Although I am obsessed with travelling and adventures, a hobby known to involve facing heights at one point or another, I’m a total heights phobe. I can’t go on the Brighton i360 and haven’t changed tube trains at Westminster underground station in years as the futuristic-like escalators scare me to death.

Crossing bridges, my heart pounds, my legs turn weak, I go dizzy, and feel the urge to lie down in case I involuntarily throw myself off. Irrational, I know. Strangely though, I sometimes forget I have a fear of heights. I know, it sounds silly! I think it’s because I work from home in Brighton, a situation which doesn’t involve facing heights that often! As a result of my optimism/forgetfulness, I’ve been caught out a couple of times on trips.

I once had to be rescued by a sympathetic tourist as I froze to the spot, white-faced and sobbing in the middle of the Millennium Bridge in London. Another time in Canada, I got excited about a gondola ride up Sulphur Mountain in Banff National Park. Then completely freaked out half way up, as we sat suspended and swinging at a great height.

This is how it goes for me:

Me approaching bridge/gondola ride: Wow look at this bridge/gondola ride! This is going to be fun! I can do this, it’s going to be absolutely fine. Look at that beautiful view! You haven’t had any issues in a while. It’s not that far… let’s go!

Me on bridge or gondola: (Vertigo and fear kicking in) Oh my god, I can’t see straight. I think I’m going to jump out. (Tears start coming…) Please god make this stop.

So you can imagine my reaction when when I saw this terrifying video of people crossing a glass-bottomed suspension bridge in China. OMG! Dan told me not to watch it but curiosity got the better of me…

I used to get upset and frustrated that it happened, unexpectedly. But I’ve learned ways to deal with it, especially if I’m on my own. So here are three tricks I use to help get over my fear of heights (or, at the least, reduce the anxiety):

1 Accept it and plan ahead
I’ve tried to get over my fear of heights but the exposure technique hasn’t yet worked for me. Eventually the fear kicks in at some point up high. So for me, I’ve found accepting the fear the first step. Don’t fight the fear and take it from there. I like to plan ahead so I know what I’m up against. Find out what challenges you’re likely to run into. Find out if there’s an alternative route – like a lift, instead of a scary staircase with gaps. Or a different way to get across a river or something without going on the bridge?

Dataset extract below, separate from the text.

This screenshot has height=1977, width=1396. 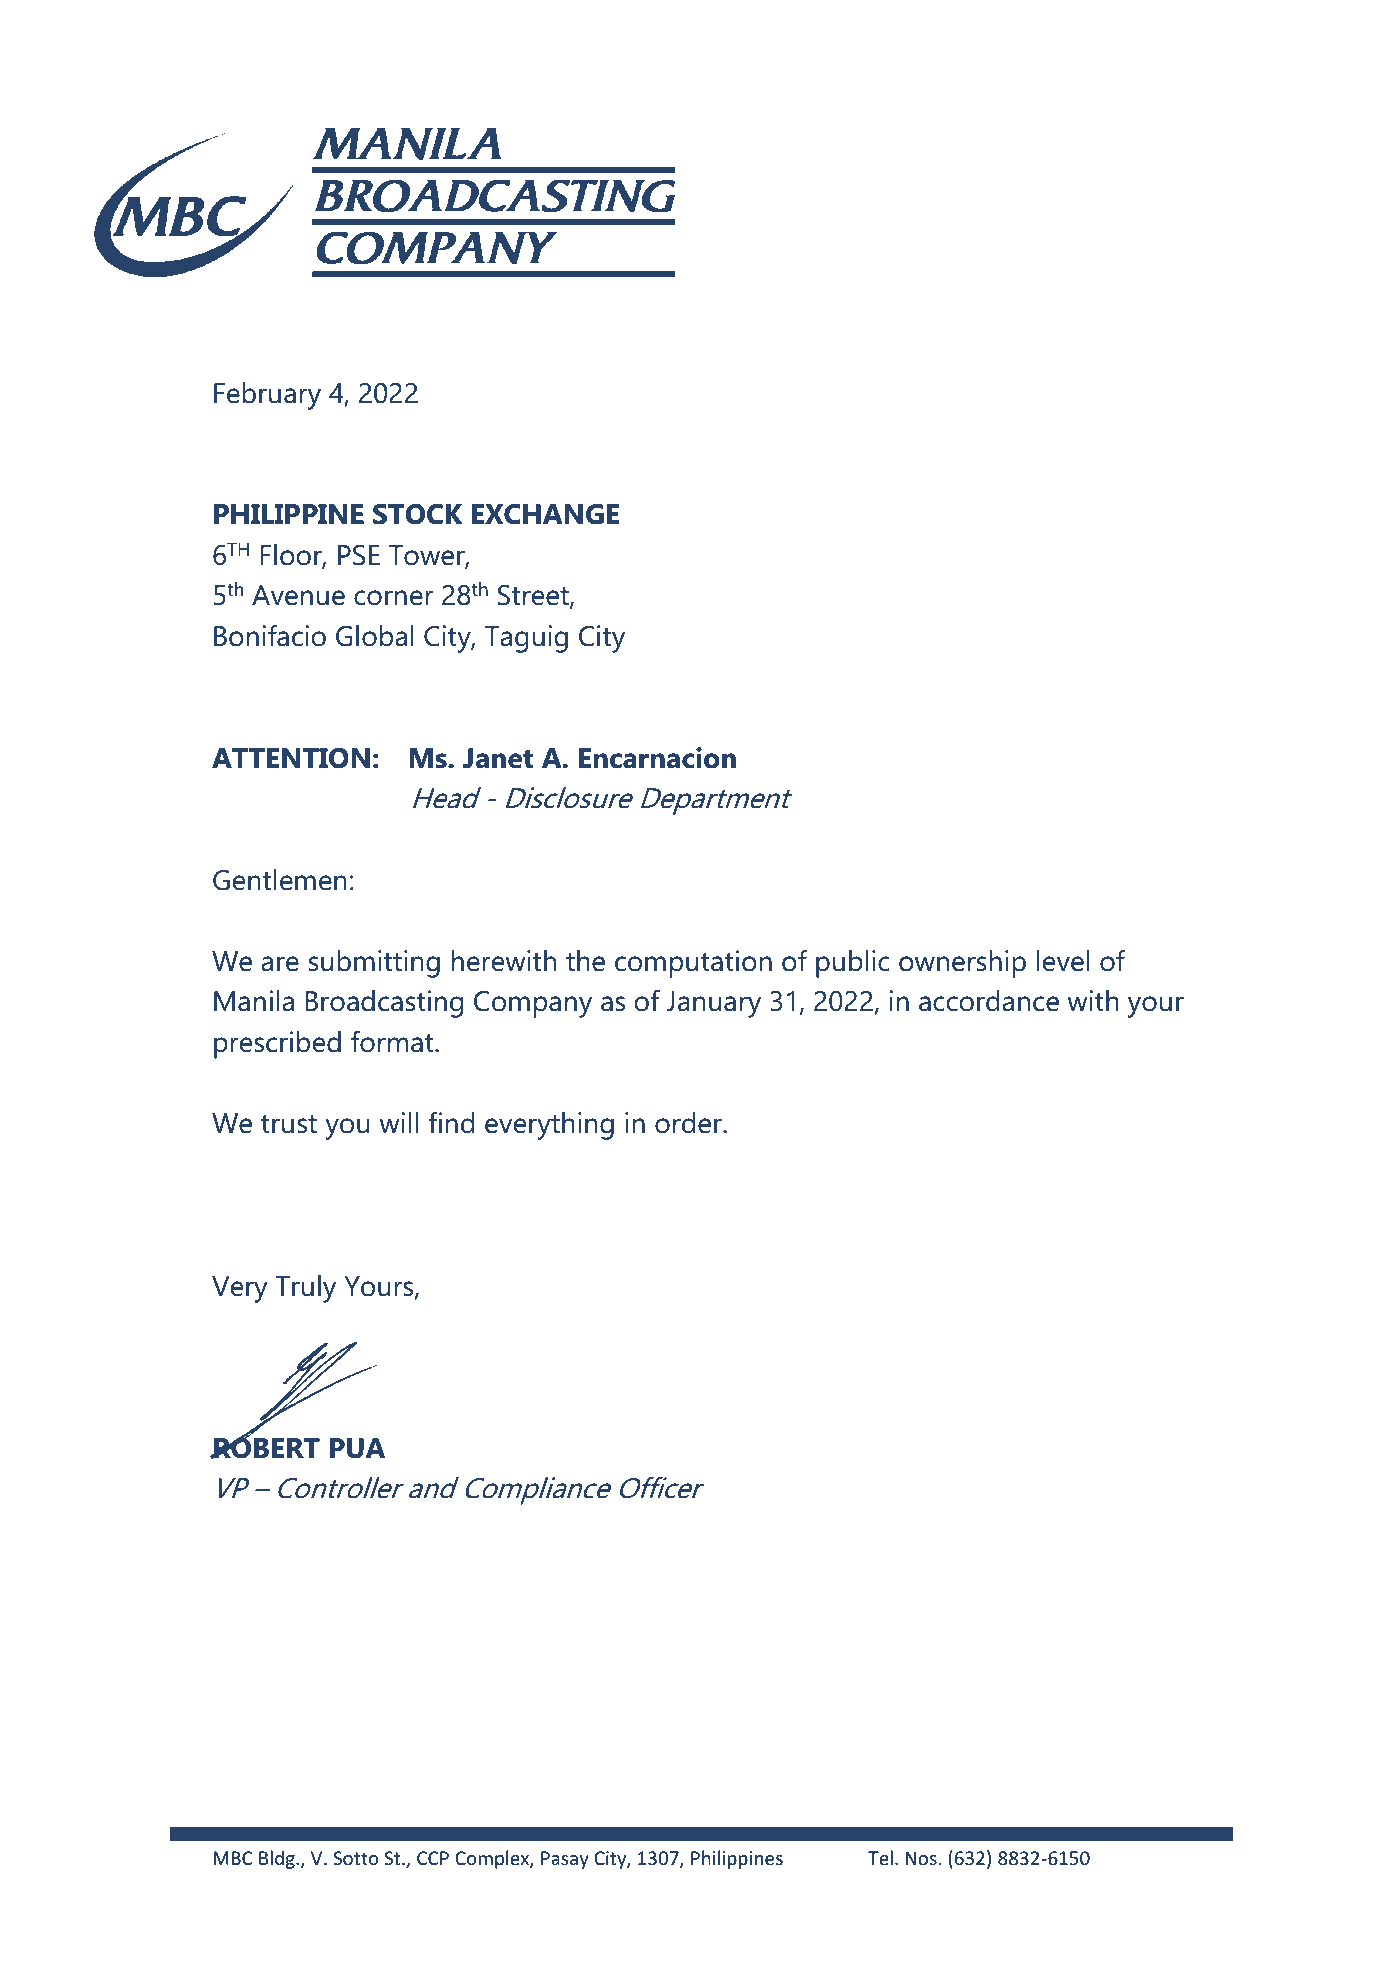 I want to click on accordance, so click(x=989, y=1001).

2 Learn some breathing and meditation techniques
When I’m facing a walk across somewhere high that’s unavoidable, I like to imagine myself as a normal person. What would a person who isn’t afraid of heights do right now? They would be calm and just walk across the high place. They wouldn’t even be thinking about it. So, I try to tell myself it’s OK, you’re not going to fall off, there’s no way you can fall off, this is a solid bridge, you cannot fall off. I move away from the edge if that’s possible, take a deep breath, and focus on the floor and walk. I tune out my fear and pretend it doesn’t exist. I distract my mind and have it focus on something else. This trick works wondersand by the time I tune back in, we’re past the halfway point and I’m near the end. It helps if I’m in the right headspace at the time, too.

3 It’s OK to ask for help
Sometimes though, this technique doesn’t work, especially if you’re already feeling anxious about something else in your life. If there is no other way of getting to where you want to go without navigating a high place, it’s OK to ask for help. Asking a stranger to walk you over a bridge feels weird at first. Us Brits are pretty reserved, after all. But you’ll be surprised how people just want to help and be nice. Give them some credit. You’ll feel really good that you reached out, and got to the end of that bridge.